An element in the mix that the Luton operation enjoys is the Busway, opened last September between Luton and Dunstable at a cost of £91m. For the main part following the route of a disused railway, it provides a 4.8m guided busway within six miles of dedicated bus only route. Here again, Centrebus had to look carefully at the economics before making its move. Arriva put a fleet of brand new Volvo Wright buses on the A service but this was not an option for Centrebus. ‘We had to approach it creatively and ensure we could go on to the Busway,’ said David, explaining that because of the stresses and strains put on buses with guide wheels, it had to be operated with heavyweight buses rather than the lighter weight ones the company prefers.
Centrebus is operating two routes. Service B runs from the Downside Estate in Dunstable to Luton Station Interchange via Dunstable, with a half hourly peak service and regular Sunday provision. Services interlink with Grant Palmer’s C service to give a seven/eight minute frequency, an arrangement that is ‘working pretty well.’ The E takes 26 minutes to go from Toddington Green to Luton Galaxy Centre via Dunstable White Lion on weekdays and Saturdays. The drivers working on it are a dedicated team, a move designed to increase the rapport between passengers and staff.

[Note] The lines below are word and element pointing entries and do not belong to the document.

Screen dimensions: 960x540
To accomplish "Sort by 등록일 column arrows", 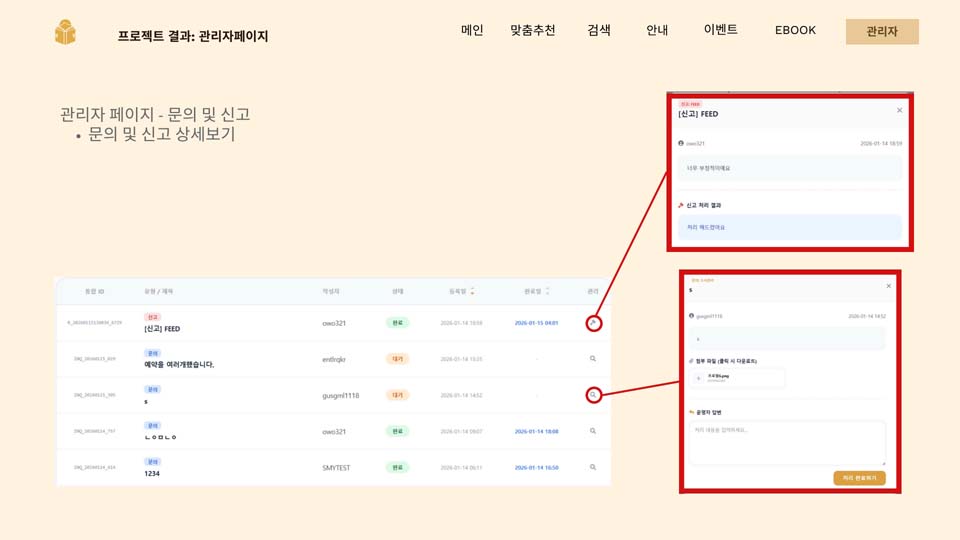I will click(x=472, y=291).
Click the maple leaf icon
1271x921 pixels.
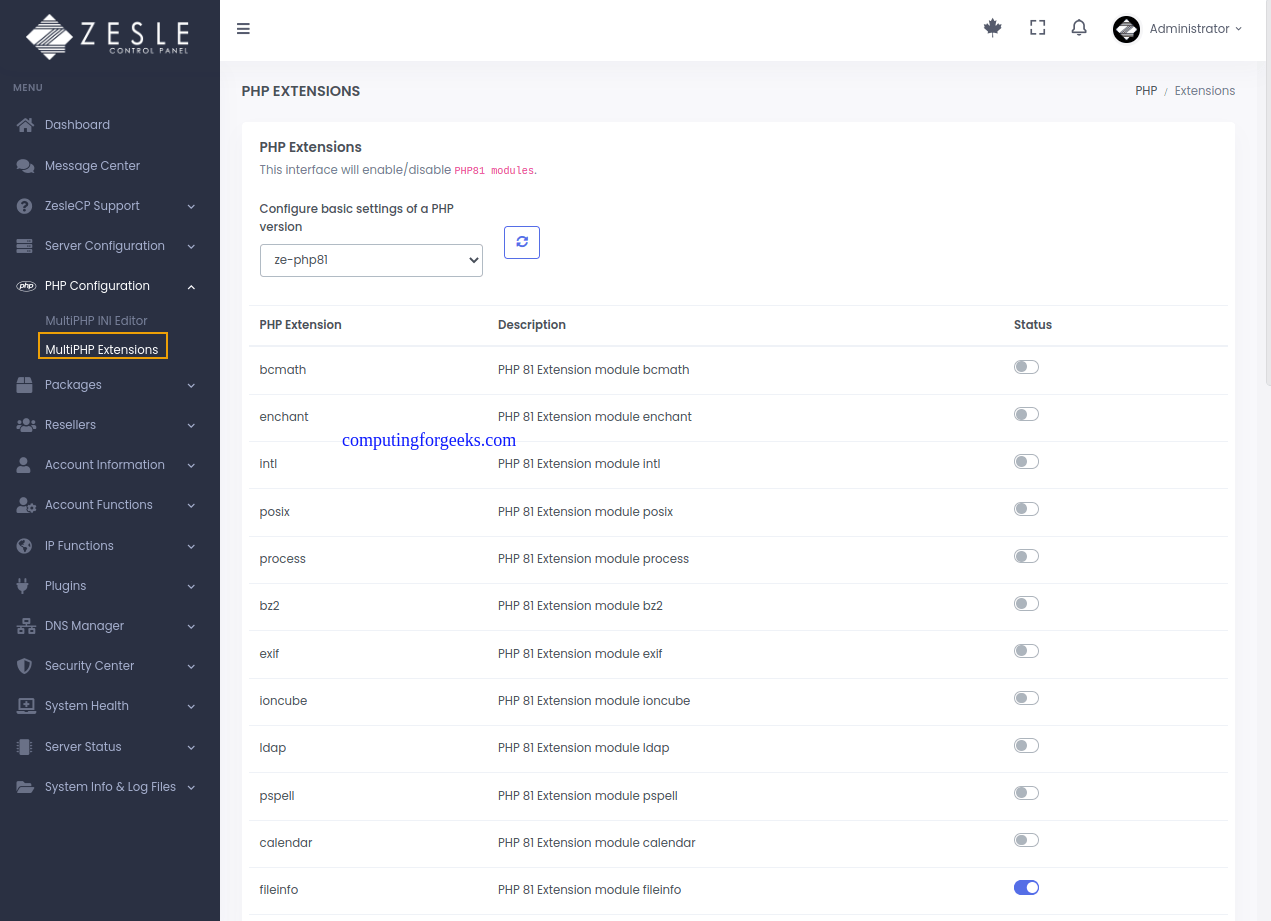pyautogui.click(x=993, y=28)
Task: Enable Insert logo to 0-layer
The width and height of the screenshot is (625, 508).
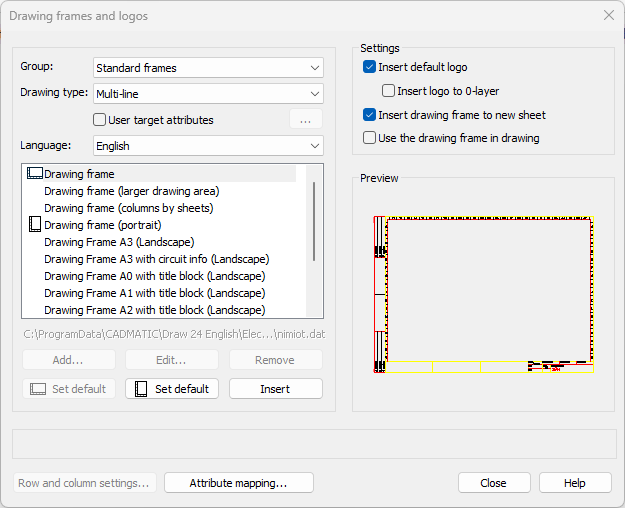Action: coord(389,91)
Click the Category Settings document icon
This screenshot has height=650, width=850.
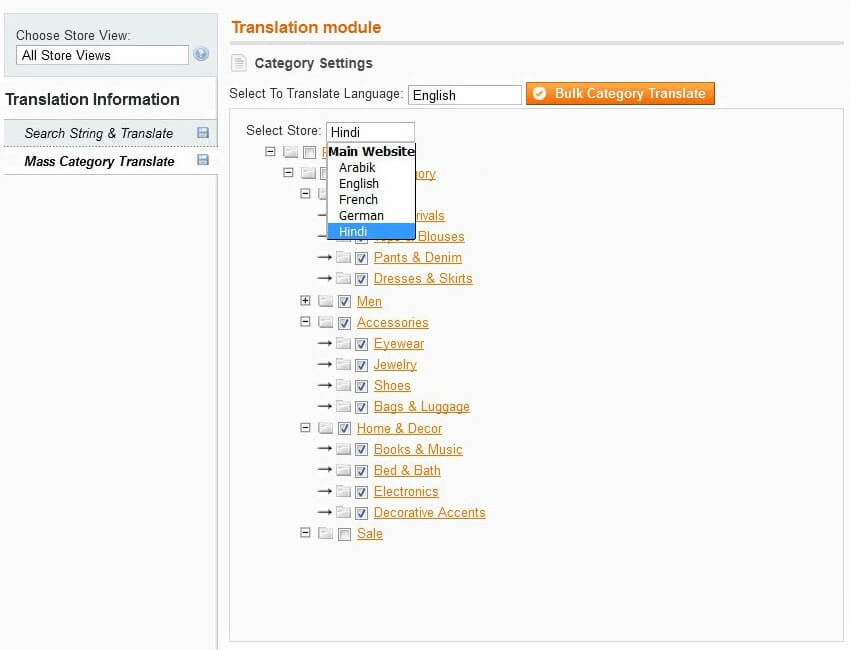click(239, 64)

On the B, Centrebus has chosen to use Scanias cascaded from the fleet of its Leicester operation which has gone completely lightweight apart from the vehicles used on the hospital services. Originally used on Leicester’s intensive Outer Circle service, the vehicles have East Lancs Esteem bodies that were extensively refurbished, refloored and retrimmed as well as having wi-fi fitted before the opening of the Busway. Their sub 12m length and shortened wheelbase makes them ideal for Busway service B which leaves the reserved track at White Lion and then serves the Downside estate, the downside of which is that the roads are narrow and inappropriate parking is rife. New in 2007, they seat 36 and are sturdy, if a little noisy. For the other Busway route, the E, which is less difficult to negotiate, an older 12m Wright bodied Scania new to DRM Coaches is used in addition to one of the Esteems as a result of a late decision to run half hourly instead of hourly.
David is ‘Watching the Busway with interest’ and says ‘it is doing well in terms of passenger numbers.’ He admits that the B service has surpassed his expectations with loadings up 25% in six months. The White Lion stop is increasingly popular as it is handy for Central Bedfordshire College and the Woodside Estate.
Though he finds it hard to gauge yet how the Busway is doing overall, partly because it is a multi operator environment, the key indicators to him are that passenger numbers are going up and Centrebus is beating its targets.